Assignment: In the entries below, which lines run from the one containing "Instruction: Open the" to the one containing "Task: Open account switcher for 島田春樹"? Copy exactly those lines, ends included, and no others.

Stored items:
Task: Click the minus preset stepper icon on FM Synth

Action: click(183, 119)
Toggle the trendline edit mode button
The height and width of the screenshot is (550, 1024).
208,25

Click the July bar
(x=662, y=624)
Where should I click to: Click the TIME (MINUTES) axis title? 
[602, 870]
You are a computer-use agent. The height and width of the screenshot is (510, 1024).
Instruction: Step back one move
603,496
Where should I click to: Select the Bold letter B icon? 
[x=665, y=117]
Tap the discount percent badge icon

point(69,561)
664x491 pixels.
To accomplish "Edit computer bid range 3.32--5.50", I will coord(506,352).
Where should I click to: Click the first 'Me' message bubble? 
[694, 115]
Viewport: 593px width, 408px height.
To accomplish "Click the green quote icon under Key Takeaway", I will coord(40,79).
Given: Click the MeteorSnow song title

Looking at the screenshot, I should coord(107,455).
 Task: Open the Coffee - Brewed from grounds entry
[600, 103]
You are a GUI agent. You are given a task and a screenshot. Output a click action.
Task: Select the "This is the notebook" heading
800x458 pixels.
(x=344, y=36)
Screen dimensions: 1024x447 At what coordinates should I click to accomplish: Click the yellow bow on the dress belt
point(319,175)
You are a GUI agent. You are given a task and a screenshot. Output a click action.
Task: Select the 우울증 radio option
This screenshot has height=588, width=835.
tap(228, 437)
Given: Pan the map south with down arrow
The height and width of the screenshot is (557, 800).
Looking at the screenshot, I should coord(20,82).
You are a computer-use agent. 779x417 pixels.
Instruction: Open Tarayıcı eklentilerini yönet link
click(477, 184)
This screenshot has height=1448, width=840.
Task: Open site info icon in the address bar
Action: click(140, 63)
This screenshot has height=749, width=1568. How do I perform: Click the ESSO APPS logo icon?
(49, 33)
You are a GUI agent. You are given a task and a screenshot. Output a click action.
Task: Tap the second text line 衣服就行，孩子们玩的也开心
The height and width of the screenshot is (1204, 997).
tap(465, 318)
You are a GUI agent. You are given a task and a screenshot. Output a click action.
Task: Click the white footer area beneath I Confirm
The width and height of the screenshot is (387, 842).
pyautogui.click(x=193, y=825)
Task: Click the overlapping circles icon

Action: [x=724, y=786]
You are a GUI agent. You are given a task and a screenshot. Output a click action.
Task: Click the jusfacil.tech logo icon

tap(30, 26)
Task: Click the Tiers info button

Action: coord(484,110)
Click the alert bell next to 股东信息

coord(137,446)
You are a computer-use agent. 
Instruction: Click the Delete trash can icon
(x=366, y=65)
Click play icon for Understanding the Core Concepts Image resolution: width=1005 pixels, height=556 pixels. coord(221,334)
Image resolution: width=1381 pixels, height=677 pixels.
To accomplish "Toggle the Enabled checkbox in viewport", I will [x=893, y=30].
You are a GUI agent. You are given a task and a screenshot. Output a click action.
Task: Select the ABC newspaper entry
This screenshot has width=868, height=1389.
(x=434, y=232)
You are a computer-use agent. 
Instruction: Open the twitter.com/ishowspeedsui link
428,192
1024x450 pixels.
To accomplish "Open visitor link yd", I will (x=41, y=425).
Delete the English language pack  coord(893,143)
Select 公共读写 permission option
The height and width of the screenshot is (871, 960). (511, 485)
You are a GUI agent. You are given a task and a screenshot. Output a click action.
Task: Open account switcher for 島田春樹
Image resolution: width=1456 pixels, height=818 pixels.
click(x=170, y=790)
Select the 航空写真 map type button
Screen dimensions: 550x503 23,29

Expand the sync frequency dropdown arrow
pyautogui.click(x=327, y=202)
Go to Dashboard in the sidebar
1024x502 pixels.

Solution to this exercise:
Instruction: Open the twitter.com/ishowspeedsui link
428,192
1024x450 pixels.
To accomplish "Open visitor link yd", I will (x=41, y=425).
Delete the English language pack  coord(893,143)
Select 公共读写 permission option
The height and width of the screenshot is (871, 960). (511, 485)
You are a GUI agent. You are given a task and a screenshot. Output a click action.
Task: Open account switcher for 島田春樹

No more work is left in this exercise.